Piol….poli…pli…pl…pliol…POIL. Ecco in sei parole, creando un’analogia tra il loro nome e le strutture dei loro brani, ho cercato di rappresentare al meglio l’incastro mentale che ho provato ad un primo ascolto. Sus è il loro quarto lavoro e si propone cinque virtuose tracce dai toni speed-prog spalmate su venti minuti di ascolto che lascerebbero qualsiasi persona meditare sulla propria preparazione mentale e psicologica. Come capita spesso, determinati lampi ed esplosioni provengono sempre dalla stessa direzione, come una tempesta che avanza, che in questo caso si chiama Dur et Doux. Questa label, oltre a rilasciare produzioni davvero interessanti, fa anche da forza miscelatrice tra le band che ne fanno parte. Ricordiamo infatti che Poil e Ni hanno creato un incontro esplosivo fatto letteralmente dalla fusione delle due band.
Il disco si apre con una traccia di dodici minuti che, oltre a rappresentare il 40% dell’album in termini temporali, appare come un manifesto chiaro ed esplicito di quello che sarà nei prossimi minuti ad avvenire. È abbastanza evidente e poco celato che il virtuosismo la fa da padrone. Sono infatti consueti i palleggi che i tre si fanno nelle parti strumentali, in primo piano su tutti la tastiera. Essa si trova infatti spesso ad essere sopra gli altri, sia in termini di posizione rispetto al brano, sia in termini quantitativi. Tutto rimane comunque distinguibile e nitido, ma essenzialmente poco dinamico, in quanto le pause o semplicemente i momenti più distesi non esistono e non sono contemplati. Impossibile non essere colpiti dall’utilizzo che i Poil fanno della voce, come nei dischi precedenti intesa come uno strumento musicale, ma questa volta forse hanno osato davvero molto. Trattasi infatti di poesia occitana e provenzale presa da Max Rouquette e Theodore Aubanel. No non è uno scherzo, difficile da definire ed ancora di più da ascoltare. Per chi non volesse farsene una ragione, un’intera traccia è stata dedicata a vocalizzi in occitano, da utilizzare come camera iperbarica di preparazione alle tracce seguenti.

### Lavoro richiesto:
**A.** Duplica senza modifiche le righe dell'elenco comprese tra quella che contiene "Task: Open the AMD Radeon R5 430 dropdown" e quella che contiene "Looking at the screenshot, I should pos(597,371).", entrambe incluse.
**B.** Riprendi la recensione dell'album Sus dei Poil e proseguila dal punto in cui si interrompe.

### Dati forniti:
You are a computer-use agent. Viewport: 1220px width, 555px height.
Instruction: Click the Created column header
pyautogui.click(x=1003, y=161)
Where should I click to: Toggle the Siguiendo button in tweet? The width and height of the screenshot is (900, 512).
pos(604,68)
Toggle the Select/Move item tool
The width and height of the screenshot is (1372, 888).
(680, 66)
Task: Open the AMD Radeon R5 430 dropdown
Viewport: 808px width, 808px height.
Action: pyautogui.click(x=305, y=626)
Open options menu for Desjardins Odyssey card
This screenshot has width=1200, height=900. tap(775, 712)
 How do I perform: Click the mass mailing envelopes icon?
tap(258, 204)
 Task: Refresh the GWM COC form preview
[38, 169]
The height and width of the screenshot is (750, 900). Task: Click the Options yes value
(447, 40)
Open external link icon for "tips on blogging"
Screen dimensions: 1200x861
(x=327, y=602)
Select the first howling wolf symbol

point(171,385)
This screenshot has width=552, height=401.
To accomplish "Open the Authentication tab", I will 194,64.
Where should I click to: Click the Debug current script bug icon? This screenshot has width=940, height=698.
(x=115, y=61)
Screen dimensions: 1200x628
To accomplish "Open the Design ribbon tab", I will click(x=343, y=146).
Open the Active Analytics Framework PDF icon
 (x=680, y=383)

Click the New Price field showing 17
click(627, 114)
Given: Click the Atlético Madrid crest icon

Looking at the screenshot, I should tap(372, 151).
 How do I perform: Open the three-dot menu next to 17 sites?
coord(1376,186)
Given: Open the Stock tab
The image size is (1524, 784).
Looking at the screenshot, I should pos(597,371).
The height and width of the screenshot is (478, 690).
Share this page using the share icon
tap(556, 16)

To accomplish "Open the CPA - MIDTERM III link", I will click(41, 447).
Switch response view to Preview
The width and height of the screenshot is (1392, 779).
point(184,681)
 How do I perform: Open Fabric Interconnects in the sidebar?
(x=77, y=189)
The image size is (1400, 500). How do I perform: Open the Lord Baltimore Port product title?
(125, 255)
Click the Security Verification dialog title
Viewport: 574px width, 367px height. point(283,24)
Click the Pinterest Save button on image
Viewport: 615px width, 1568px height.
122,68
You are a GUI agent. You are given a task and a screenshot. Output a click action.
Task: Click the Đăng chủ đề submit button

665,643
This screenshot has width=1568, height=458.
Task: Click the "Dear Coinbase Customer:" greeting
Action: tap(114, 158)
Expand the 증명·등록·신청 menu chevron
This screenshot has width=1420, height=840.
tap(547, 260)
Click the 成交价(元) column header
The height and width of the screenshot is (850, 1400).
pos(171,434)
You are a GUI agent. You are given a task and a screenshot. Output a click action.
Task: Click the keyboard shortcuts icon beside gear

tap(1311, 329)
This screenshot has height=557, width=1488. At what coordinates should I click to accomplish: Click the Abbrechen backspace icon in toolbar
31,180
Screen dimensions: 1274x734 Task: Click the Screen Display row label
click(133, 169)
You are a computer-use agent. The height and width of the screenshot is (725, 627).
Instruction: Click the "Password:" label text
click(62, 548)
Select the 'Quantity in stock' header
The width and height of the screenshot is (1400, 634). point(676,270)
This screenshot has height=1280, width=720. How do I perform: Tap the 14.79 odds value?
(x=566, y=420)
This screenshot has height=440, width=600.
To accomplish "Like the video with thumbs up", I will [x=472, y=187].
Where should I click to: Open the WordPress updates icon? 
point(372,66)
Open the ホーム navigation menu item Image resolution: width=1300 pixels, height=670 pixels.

### Risposte ai compiti:
**A.**
Task: Open the AMD Radeon R5 430 dropdown
Viewport: 808px width, 808px height.
Action: pyautogui.click(x=305, y=626)
Open options menu for Desjardins Odyssey card
This screenshot has width=1200, height=900. tap(775, 712)
 How do I perform: Click the mass mailing envelopes icon?
tap(258, 204)
 Task: Refresh the GWM COC form preview
[38, 169]
The height and width of the screenshot is (750, 900). Task: Click the Options yes value
(447, 40)
Open external link icon for "tips on blogging"
Screen dimensions: 1200x861
(x=327, y=602)
Select the first howling wolf symbol

point(171,385)
This screenshot has width=552, height=401.
To accomplish "Open the Authentication tab", I will 194,64.
Where should I click to: Click the Debug current script bug icon? This screenshot has width=940, height=698.
(x=115, y=61)
Screen dimensions: 1200x628
To accomplish "Open the Design ribbon tab", I will click(x=343, y=146).
Open the Active Analytics Framework PDF icon
 (x=680, y=383)

Click the New Price field showing 17
click(627, 114)
Given: Click the Atlético Madrid crest icon

Looking at the screenshot, I should tap(372, 151).
 How do I perform: Open the three-dot menu next to 17 sites?
coord(1376,186)
Given: Open the Stock tab
The image size is (1524, 784).
Looking at the screenshot, I should pos(597,371).

**B.**
Pensavo di trovarmi davanti ad un gruppo orientato vero il math/prog, ma dopo questo disco mi sono dovuto ricredere e rendermi conto che, alla peggio, l’ordine delle definizioni sarebbe da invertire. Registrato all’Art Scene Studio, Adrian Bourget ha catturato l’integrità della cattiveria e la complessità del loro suono. Trovo che il vero problema di questo lavoro sia la ripetitività nelle esecuzioni dei brani ed il voler per forza utilizzare sempre i vocalizzi in occitano, che per quanti originale sia la scelta, lasciano in po’ il tempo che trovano.
(Dur et Doux, 2019)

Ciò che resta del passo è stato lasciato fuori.